— Не плачь, — сказала Рошель. — Помоги мне лучше, дурочка. Сними-ка с пальца своего дурацкого попугайчика и поищи одеяла. Они, наверное, перепутались с одёжками.
— А если она умрёт?! — всхлипнула я, утирая слезы чьей-то футболкой.
— А ну отдай, это моя футболка! Нечего вытирать ею сопли. И прекрати это дурацкое нытьё, ничего она не умрёт. Она же не больна, она просто рожает.
— Некоторые женщины умирают от родов.
— Да что ты все про смерть! Ты, видно, вся в своего папашу. Ага!

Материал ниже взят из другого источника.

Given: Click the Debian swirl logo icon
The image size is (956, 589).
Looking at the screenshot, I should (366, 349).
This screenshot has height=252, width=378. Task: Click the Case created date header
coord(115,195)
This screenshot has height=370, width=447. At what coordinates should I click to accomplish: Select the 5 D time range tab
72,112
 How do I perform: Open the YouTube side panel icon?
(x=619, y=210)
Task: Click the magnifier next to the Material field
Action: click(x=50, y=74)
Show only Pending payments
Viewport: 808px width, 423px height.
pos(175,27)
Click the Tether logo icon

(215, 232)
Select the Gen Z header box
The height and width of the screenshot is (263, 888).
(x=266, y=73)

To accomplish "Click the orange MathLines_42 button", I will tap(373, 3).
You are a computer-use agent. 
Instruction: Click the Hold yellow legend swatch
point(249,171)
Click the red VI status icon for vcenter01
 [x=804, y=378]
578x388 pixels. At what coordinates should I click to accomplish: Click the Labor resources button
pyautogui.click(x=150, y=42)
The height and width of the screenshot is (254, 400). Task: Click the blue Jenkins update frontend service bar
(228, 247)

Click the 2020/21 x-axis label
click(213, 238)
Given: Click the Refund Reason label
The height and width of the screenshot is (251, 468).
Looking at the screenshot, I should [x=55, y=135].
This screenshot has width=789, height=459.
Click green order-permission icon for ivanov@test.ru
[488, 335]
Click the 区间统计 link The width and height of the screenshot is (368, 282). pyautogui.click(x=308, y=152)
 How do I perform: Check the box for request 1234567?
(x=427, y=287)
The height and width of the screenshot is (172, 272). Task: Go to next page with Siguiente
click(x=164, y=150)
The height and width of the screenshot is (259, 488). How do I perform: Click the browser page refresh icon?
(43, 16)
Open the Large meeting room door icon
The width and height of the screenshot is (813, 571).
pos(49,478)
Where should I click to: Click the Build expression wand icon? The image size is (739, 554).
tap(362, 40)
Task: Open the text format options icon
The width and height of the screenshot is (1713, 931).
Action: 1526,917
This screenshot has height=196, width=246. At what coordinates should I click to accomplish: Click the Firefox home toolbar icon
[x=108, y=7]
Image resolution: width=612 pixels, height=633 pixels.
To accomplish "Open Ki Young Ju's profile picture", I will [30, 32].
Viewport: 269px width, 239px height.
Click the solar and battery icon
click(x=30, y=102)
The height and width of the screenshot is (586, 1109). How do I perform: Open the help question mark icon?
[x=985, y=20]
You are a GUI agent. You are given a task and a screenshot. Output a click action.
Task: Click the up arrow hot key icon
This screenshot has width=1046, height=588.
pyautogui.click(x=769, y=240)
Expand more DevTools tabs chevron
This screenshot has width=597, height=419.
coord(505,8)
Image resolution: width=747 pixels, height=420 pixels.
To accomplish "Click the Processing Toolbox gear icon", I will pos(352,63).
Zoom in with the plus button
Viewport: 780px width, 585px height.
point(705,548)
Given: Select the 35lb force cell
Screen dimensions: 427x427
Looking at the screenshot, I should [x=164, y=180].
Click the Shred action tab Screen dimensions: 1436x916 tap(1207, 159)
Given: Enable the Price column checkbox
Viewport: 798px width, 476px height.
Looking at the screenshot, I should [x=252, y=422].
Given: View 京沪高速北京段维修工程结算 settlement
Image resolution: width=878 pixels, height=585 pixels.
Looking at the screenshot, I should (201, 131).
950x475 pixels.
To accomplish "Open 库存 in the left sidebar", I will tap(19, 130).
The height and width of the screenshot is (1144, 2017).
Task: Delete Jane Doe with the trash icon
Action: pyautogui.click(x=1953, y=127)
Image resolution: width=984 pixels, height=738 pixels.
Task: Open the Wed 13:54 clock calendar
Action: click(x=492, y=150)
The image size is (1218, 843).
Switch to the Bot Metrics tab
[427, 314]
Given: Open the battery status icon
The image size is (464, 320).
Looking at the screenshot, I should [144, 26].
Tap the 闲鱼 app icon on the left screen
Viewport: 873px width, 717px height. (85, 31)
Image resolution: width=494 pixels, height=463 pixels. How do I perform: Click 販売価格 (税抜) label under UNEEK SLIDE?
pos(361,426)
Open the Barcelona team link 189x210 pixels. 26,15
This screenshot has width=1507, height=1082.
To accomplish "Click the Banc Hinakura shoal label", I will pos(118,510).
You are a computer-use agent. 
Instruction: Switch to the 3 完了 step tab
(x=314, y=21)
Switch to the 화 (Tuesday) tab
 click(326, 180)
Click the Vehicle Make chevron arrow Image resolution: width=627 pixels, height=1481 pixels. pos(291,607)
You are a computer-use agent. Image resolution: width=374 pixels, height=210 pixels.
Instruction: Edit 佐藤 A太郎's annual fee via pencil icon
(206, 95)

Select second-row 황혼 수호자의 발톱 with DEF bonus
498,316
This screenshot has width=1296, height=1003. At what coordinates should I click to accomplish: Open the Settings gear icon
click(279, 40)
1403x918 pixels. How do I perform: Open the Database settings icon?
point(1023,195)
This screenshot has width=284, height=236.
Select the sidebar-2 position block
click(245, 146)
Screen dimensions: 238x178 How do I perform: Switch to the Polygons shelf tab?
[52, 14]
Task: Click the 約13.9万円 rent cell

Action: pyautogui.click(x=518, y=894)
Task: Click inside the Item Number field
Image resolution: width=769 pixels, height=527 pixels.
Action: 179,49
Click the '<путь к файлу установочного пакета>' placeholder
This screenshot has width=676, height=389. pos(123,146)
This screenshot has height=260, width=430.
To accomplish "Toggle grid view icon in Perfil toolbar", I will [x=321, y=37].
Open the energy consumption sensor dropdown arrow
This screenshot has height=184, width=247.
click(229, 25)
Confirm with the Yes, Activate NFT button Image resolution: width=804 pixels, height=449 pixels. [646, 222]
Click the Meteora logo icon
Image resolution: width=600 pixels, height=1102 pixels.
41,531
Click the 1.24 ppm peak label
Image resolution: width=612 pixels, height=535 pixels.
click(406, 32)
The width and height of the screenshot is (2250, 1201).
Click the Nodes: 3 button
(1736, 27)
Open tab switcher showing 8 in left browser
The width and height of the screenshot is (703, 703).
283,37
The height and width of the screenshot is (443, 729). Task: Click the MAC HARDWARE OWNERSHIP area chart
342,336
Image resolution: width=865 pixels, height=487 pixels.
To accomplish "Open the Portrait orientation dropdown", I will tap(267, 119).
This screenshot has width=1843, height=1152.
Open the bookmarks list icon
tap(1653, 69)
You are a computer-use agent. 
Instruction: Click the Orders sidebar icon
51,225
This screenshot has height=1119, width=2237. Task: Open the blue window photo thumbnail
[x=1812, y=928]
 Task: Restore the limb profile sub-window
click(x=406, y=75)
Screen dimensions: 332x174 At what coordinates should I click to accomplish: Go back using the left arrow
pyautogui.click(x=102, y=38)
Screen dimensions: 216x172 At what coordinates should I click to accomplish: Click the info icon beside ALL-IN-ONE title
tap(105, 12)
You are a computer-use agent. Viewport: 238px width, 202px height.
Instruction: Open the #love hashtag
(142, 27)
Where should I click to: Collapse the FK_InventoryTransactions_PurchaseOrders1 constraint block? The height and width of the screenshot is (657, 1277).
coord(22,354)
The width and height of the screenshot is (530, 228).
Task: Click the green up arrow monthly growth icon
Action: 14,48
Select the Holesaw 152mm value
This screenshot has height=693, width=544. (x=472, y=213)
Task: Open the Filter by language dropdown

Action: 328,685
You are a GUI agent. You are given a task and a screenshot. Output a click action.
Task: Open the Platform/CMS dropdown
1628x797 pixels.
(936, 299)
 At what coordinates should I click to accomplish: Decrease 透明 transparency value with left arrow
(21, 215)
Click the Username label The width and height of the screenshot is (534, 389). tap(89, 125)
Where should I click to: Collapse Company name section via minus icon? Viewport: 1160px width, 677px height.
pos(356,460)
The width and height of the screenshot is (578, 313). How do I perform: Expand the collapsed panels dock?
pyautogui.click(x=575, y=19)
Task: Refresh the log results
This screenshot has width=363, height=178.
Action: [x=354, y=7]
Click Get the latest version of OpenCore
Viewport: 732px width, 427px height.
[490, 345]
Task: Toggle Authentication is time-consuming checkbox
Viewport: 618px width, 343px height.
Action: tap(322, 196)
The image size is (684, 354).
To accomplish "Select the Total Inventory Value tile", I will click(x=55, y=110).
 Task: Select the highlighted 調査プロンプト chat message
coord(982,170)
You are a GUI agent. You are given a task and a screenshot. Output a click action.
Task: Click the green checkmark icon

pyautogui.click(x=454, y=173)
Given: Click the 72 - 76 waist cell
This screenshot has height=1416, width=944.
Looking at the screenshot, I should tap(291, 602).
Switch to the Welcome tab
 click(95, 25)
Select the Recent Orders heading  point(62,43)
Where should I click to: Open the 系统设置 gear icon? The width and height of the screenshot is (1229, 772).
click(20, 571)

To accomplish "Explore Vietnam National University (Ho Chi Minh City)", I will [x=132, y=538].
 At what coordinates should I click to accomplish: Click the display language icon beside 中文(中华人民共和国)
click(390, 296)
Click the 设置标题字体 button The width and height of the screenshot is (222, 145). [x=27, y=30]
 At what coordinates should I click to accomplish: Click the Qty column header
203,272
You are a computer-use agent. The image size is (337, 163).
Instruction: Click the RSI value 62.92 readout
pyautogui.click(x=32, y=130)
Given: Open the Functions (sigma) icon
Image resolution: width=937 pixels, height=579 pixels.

Рошель отыскала одно одеяло на дне коробки, под маминой одеждой. Она стала его вытаскивать, но отвлеклась на мамино чёрное шёлковое кимоно.
— Она не взяла ночные вещи. — Рошель погладила мягкую чёрную ткань и поднесла её к лицу, чтобы понюхать мамины духи. — Я не всерьёз сказала, что так ей и надо, — прошептала она. — Я просто очень на неё разозлилась.
— Я знаю, — сказала я.
Я вытерла глаза рукавом кофты. Фиалка легонько толкнула меня клювом. Я стала карабкаться через кровати. Они были разобраны на части, чтобы поместиться в машину.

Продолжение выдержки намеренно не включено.